Depois de meia hora, finalmente um sinal de vida na casa.
– Apareceu, não é, compadre!? Depois de quatro anos é que apareceu! Não abro a porta para homem sem palavra.
– Que é isso, compadre?! Não me faça essa desfeita!
– Desfeita?! A desfeita quem fez foi o senhor!
– Ah, compadre, não diga isso! Não pense que esqueci a promessa da eleição passada!
– Não esqueceu? Pois o meu filho está aqui, quatro anos desempregado.
– Compadre, não é bem assim! Eu tinha um plano melhor para vocês.
– História de plano! Bastava o emprego do menino e pronto! Nosso voto o senhor não tem mais.

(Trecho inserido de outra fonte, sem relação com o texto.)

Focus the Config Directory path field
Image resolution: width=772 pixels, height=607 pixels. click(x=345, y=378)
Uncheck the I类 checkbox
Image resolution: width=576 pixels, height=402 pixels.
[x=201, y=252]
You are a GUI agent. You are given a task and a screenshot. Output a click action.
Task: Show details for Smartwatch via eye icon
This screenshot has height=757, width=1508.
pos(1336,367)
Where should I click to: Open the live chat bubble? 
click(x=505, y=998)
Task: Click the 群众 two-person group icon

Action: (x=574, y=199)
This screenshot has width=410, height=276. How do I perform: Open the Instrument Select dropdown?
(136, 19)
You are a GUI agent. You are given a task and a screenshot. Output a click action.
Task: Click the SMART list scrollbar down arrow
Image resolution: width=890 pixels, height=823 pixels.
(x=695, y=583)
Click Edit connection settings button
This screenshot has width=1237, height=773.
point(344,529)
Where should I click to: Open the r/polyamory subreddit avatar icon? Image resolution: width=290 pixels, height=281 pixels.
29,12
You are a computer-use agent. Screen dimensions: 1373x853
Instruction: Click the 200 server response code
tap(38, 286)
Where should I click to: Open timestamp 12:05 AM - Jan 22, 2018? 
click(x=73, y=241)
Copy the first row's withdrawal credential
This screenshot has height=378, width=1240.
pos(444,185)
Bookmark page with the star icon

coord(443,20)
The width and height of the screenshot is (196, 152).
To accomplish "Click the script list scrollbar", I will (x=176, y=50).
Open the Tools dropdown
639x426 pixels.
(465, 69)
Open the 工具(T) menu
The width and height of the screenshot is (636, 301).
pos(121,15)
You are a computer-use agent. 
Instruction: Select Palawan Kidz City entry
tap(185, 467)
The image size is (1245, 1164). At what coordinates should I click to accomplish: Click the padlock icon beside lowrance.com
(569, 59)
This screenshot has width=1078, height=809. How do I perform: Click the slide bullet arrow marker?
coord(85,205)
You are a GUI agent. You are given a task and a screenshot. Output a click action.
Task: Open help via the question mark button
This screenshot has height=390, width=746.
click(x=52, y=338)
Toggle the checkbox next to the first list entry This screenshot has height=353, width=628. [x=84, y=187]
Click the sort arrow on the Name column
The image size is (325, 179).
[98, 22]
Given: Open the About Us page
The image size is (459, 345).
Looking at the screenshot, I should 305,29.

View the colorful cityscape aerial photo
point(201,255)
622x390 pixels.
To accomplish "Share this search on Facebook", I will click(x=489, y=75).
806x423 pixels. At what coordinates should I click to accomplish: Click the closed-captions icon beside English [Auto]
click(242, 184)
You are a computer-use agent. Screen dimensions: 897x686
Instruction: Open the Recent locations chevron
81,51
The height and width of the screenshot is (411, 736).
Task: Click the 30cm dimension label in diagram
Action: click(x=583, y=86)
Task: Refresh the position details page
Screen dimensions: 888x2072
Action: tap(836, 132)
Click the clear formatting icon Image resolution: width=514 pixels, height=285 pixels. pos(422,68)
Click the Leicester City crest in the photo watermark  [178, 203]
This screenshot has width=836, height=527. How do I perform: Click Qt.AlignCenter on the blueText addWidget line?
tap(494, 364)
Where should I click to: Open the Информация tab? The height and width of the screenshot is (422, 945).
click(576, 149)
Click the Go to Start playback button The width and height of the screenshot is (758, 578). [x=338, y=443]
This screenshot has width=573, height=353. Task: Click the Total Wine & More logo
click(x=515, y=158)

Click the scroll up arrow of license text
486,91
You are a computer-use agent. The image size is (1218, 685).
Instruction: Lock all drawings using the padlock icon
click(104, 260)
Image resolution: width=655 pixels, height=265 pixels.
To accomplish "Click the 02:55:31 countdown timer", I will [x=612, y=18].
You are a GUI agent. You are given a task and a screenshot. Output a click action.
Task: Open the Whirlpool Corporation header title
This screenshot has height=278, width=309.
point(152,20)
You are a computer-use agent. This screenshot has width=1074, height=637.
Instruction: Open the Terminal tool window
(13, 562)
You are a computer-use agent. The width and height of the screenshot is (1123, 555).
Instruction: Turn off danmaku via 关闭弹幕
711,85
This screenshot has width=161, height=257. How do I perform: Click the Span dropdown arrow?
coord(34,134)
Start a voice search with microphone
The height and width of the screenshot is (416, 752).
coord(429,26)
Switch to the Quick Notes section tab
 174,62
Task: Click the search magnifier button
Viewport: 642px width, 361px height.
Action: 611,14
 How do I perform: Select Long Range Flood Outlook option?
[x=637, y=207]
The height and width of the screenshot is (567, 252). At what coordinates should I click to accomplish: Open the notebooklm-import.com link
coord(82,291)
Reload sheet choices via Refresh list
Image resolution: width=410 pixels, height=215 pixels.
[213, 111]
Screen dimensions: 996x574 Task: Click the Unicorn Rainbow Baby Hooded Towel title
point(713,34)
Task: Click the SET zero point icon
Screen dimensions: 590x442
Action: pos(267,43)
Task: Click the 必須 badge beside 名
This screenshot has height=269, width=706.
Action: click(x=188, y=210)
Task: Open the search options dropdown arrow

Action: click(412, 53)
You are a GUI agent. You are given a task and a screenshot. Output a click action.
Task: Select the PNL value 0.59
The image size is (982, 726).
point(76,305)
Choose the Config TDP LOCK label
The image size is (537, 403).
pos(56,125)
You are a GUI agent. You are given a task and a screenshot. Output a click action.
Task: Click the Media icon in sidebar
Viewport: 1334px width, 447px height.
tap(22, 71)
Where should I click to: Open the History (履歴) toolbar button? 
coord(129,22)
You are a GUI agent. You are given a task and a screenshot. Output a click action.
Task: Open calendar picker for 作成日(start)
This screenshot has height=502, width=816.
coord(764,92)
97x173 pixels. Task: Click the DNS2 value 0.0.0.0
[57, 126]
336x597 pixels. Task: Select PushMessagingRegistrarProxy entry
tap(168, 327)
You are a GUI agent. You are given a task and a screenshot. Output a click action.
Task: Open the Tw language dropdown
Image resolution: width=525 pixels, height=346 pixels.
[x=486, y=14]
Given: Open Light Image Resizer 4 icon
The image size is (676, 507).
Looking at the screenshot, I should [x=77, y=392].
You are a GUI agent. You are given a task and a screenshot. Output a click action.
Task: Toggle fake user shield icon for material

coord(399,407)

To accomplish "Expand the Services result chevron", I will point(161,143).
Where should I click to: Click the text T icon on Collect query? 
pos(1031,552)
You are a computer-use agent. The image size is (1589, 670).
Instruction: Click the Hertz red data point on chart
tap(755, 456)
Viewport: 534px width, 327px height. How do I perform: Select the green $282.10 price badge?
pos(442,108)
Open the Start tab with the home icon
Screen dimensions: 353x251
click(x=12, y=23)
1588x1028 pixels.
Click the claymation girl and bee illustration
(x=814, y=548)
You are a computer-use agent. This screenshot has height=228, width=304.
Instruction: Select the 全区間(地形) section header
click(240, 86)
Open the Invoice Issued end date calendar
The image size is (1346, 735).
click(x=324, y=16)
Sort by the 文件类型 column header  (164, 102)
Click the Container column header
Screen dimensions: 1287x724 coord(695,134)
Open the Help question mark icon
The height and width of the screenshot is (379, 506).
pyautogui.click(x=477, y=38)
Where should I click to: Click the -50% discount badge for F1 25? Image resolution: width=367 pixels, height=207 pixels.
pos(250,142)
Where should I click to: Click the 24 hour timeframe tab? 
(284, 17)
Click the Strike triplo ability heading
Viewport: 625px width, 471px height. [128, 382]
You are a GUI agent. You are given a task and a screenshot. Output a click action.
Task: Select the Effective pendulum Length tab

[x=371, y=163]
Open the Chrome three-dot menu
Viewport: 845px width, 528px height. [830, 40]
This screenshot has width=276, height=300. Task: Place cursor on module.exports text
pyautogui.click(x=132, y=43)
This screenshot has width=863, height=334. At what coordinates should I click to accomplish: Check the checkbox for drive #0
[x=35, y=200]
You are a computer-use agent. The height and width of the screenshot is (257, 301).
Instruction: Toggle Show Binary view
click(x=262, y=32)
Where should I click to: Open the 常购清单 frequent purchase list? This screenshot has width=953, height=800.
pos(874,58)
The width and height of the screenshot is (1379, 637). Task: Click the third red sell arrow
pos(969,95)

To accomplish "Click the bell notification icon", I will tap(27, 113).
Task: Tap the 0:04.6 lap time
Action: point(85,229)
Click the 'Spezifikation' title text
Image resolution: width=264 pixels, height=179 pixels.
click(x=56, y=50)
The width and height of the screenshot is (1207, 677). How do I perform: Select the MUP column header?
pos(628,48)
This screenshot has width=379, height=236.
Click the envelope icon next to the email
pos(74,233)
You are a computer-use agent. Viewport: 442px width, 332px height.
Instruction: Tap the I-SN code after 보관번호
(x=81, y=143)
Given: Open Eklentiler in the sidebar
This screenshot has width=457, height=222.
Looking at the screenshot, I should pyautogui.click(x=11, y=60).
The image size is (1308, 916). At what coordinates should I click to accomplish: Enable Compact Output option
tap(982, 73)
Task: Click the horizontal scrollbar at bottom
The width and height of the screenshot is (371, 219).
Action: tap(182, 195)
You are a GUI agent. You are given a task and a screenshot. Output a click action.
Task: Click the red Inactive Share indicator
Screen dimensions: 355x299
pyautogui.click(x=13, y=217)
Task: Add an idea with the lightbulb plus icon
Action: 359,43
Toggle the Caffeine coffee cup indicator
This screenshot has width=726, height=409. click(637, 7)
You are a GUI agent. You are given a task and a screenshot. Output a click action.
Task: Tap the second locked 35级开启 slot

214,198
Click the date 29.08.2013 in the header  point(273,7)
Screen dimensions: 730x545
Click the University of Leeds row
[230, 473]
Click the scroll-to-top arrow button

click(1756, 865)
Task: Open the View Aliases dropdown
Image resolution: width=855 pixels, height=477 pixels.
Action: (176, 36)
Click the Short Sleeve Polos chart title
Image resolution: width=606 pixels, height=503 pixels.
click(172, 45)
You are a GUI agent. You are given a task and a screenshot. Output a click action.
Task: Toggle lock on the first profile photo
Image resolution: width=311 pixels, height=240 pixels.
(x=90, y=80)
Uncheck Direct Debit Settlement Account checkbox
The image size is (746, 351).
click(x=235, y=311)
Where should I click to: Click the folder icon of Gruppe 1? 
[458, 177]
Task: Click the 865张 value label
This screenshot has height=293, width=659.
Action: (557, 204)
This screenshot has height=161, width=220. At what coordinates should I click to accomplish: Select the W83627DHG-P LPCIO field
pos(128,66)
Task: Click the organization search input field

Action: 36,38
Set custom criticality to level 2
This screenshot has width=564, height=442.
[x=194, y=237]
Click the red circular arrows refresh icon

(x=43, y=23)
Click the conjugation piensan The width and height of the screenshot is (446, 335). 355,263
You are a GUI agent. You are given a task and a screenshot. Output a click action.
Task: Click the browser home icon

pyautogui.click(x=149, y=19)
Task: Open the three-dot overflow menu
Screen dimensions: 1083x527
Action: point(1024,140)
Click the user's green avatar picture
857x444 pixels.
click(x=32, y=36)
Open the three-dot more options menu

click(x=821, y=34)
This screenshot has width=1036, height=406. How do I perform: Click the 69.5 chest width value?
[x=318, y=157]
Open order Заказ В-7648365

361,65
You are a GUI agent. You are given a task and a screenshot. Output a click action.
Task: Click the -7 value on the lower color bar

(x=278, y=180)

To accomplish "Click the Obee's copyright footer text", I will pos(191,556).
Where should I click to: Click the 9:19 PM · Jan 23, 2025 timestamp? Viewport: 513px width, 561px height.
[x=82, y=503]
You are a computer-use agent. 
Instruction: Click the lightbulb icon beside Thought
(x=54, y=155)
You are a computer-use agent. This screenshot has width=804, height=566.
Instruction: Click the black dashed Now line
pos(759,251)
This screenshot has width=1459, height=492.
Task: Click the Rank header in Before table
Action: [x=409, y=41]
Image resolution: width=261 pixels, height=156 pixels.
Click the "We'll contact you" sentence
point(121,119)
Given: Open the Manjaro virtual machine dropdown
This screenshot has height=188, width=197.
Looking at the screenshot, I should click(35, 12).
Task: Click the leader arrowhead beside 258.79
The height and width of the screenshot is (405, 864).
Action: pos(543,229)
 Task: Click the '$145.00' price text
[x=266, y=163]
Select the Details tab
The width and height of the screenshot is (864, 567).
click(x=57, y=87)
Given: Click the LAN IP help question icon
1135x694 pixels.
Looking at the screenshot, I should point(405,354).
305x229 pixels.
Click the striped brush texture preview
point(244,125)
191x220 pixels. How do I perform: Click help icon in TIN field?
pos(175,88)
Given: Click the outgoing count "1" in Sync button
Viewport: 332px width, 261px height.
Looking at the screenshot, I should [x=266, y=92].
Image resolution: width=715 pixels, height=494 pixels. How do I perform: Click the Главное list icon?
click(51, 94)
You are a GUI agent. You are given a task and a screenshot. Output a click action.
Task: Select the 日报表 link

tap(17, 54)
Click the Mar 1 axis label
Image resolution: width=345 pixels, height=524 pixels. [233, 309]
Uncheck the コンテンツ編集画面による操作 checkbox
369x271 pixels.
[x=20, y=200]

– Compadre, tenha calma, vou-lhe explicar o plano. Pensei assim, de que adiantaria um empreguinho de Prefeitura para o rapaz? A mixaria que ele ia ganhar não dava para pagar nem a caderneta da bodega e do bar. Depois de quatro anos, quando eu chegasse aqui, tenho certeza de que vocês não teriam guardado nem um conto de réis...
– Mesmo assim. O importante era cumprir a promessa!
– E cumpri. Cumpri de uma forma melhor do que o prometido.
– Não estou entendendo. O menino está aqui do meu lado, roncando, desempregado até hoje, e o senhor dizendo que cumpriu a promessa...
– Está desempregado, mas é como se estivesse empregado, compadre. O dinheiro do ordenado dele dos quatro anos, fui guardando, todo mês, sem precisar ele nem trabalhar, e está todo aqui, na minha mão; e eu vim hoje na sua casa não foi para pedir voto, mas só para entregar esse dinheiro todinho para o compadre e provar que eu sou é homem de palavra.
Dona Maria, que acompanhava atenta toda a conversa, tendo espiado pela brecha da janela e visto o maço de dinheiro na mão do candidato, quase deu uma agonia e repreendeu prontamente o marido ainda hesitante.
– Abre logo essa porta para o compadre, cabra sem-vergonha!